If you were using this table as a guide you could safely say that younger people below the age of 24 would be less at risk if they returned to work. Equally, if you are above the age of 44 you are more at risk if you were to return at the same time. The article says that there is a difference between women and men, “men had roughly double the risk compared with women of the same age”. If we compare the risk to other activities we can make a judgement. In 2017 the National Safety Council in the US estimated that your odds of dying from a lightening strike were 1 in 161,856. They also estimate that you have a 1 in 3461 chance of dying from choking on food. I should be reassured about lethal shark attacks as the Australian government recently estimated the odds at 1 in 7 to 8 million. The COVID-19 article’s data analysis does point to the importance of age, sex and other factors that could guide our planning and design of new work, workplaces and environments. At the heart of this are individuals.
Stratification of Risk to Guide our Return to the Workplace
During an interview with the UK’s Channel 4 news Sir David Spiegelhalter said that “Coronavirus risk to young people “like a weeks’ worth of driving”” and that the risk for the young is “staggeringly low”. This is in stark contrast to the risk to old people which is 1,000’s of times greater as we can see in the table above. The use of the data and an understanding of context/circumstances should, therefore, guide the planning and safe setup of the “new” workplace and is incredibly important. It definitely shouldn’t be a one-size-fits-all. Older people are at greater risk than the young and men are at greater risk than women with the shielding at the greatest risk. In a “safety first” world there is a case, then, for stratification of the workforce when thinking about the return to work.

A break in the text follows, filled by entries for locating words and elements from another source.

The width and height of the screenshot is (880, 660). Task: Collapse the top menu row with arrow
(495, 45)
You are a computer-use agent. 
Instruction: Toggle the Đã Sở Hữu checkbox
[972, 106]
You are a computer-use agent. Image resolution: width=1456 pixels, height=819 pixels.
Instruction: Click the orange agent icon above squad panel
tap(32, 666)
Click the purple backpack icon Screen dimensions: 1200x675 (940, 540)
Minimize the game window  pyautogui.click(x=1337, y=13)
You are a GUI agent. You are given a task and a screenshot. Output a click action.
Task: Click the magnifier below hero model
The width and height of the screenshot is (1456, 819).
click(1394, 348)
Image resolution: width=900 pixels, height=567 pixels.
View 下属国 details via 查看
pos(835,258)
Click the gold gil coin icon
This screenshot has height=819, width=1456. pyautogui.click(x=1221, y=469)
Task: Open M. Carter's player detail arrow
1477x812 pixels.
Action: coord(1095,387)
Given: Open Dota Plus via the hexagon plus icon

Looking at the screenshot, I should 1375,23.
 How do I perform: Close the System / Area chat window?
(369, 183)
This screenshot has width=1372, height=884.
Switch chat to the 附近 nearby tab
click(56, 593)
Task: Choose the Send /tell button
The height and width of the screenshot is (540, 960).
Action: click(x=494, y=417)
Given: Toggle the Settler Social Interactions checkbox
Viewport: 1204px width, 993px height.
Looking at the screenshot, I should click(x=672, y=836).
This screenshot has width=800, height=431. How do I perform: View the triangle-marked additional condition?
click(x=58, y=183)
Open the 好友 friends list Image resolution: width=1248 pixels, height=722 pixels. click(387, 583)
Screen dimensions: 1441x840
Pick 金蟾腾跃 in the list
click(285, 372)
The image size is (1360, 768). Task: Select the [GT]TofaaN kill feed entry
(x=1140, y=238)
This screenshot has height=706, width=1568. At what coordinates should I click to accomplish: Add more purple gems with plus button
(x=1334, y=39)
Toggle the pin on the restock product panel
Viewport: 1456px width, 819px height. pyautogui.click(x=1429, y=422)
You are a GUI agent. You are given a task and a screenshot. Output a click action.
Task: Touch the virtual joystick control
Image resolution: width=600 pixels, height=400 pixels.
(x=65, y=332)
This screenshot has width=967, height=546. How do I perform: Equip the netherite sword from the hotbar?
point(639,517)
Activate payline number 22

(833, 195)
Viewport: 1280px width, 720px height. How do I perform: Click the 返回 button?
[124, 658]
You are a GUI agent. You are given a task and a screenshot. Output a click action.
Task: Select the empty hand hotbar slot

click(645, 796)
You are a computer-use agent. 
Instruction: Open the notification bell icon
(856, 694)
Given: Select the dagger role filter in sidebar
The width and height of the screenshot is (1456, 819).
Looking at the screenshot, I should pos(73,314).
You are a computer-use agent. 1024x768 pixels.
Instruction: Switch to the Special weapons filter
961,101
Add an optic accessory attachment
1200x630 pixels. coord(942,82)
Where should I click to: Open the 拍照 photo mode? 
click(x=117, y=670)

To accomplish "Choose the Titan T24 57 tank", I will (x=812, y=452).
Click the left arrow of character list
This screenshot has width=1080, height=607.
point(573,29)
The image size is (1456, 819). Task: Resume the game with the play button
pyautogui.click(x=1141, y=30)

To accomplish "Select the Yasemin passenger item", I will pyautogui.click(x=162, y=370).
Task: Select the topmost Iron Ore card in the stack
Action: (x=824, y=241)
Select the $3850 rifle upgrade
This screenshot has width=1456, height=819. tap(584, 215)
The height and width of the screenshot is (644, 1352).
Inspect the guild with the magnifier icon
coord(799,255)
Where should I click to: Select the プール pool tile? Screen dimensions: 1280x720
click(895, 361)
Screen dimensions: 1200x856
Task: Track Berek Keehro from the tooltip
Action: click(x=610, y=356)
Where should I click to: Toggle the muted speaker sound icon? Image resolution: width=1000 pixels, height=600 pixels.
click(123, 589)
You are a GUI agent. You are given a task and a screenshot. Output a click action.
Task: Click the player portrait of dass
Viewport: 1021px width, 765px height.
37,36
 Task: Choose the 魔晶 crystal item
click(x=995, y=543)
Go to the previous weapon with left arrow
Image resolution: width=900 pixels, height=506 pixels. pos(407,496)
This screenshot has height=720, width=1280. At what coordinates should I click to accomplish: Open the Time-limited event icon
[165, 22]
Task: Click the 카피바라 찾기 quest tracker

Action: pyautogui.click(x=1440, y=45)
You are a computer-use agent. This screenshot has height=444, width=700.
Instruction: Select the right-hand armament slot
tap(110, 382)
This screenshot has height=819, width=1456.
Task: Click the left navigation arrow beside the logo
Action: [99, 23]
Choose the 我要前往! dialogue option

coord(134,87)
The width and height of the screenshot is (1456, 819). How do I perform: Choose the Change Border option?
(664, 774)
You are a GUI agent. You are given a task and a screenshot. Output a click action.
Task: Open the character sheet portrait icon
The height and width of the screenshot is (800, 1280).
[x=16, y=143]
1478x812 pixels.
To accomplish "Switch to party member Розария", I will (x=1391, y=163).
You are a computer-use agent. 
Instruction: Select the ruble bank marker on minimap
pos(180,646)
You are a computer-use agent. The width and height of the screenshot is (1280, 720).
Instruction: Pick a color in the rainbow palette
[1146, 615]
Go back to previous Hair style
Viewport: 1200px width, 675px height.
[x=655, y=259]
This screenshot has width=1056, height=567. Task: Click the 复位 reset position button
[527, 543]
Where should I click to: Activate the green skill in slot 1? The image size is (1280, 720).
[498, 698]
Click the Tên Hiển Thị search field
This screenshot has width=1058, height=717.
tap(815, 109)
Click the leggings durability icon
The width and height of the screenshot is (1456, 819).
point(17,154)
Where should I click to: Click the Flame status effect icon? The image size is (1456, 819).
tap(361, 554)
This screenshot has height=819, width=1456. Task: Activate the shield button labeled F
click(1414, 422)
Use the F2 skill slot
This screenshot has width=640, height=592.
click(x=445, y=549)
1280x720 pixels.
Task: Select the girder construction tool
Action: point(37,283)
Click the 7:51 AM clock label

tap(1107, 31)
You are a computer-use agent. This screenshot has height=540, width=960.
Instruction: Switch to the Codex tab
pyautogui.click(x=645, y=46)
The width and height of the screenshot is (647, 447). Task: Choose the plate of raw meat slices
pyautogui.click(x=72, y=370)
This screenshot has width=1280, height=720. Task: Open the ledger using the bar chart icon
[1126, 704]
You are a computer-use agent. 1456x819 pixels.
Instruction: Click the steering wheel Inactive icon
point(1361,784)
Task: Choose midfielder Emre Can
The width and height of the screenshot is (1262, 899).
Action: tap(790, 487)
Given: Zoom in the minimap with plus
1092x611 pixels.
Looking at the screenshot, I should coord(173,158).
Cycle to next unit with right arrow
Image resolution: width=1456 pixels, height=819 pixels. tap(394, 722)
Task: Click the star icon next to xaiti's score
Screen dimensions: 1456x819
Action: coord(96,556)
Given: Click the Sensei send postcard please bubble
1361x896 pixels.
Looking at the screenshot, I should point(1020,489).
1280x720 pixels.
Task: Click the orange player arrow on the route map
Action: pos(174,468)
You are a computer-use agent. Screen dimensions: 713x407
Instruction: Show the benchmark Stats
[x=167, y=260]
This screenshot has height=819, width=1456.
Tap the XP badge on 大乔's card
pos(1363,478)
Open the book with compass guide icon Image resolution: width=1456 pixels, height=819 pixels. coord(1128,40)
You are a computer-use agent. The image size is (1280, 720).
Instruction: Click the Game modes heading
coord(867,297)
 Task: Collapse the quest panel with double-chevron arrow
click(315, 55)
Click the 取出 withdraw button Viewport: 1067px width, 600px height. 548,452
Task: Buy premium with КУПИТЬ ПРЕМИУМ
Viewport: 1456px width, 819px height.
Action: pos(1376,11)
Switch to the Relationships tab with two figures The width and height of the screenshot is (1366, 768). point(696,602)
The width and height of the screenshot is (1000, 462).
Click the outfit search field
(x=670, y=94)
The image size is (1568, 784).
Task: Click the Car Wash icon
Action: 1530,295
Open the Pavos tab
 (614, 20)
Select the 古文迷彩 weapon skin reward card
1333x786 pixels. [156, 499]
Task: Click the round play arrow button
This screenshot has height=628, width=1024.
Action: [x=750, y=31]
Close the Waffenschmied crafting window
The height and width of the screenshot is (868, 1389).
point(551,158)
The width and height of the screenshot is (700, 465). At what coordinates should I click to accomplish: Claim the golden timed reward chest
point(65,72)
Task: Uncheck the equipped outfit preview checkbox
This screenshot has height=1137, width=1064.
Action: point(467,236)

This is backed up by an editorial in BMJ on the 28th May 2020 https://www.bmj.com/content/369/bmj.m2063. It starts by saying that “protecting those at most risk of dying from covid-19 while relaxing the strictures on others provides a way forward in the SARS-CoV-2 epidemic, given the virus is unlikely to disappear in the foreseeable future”. It goes on to suggest that “instead, the aim should be to communicate realistic levels of risk as they apply to different groups, not to reassure or frighten but to allow informed personal decisions in a setting of necessary uncertainty.” When discussing the plans for returning to work it is clear that the aim is to try to minimise the transmission rate is first and foremost the correct thing to do. However, it is also important that for those that do have to go back to work there is clarity about the relative risks and understandable reasoning behind any staged plan to return.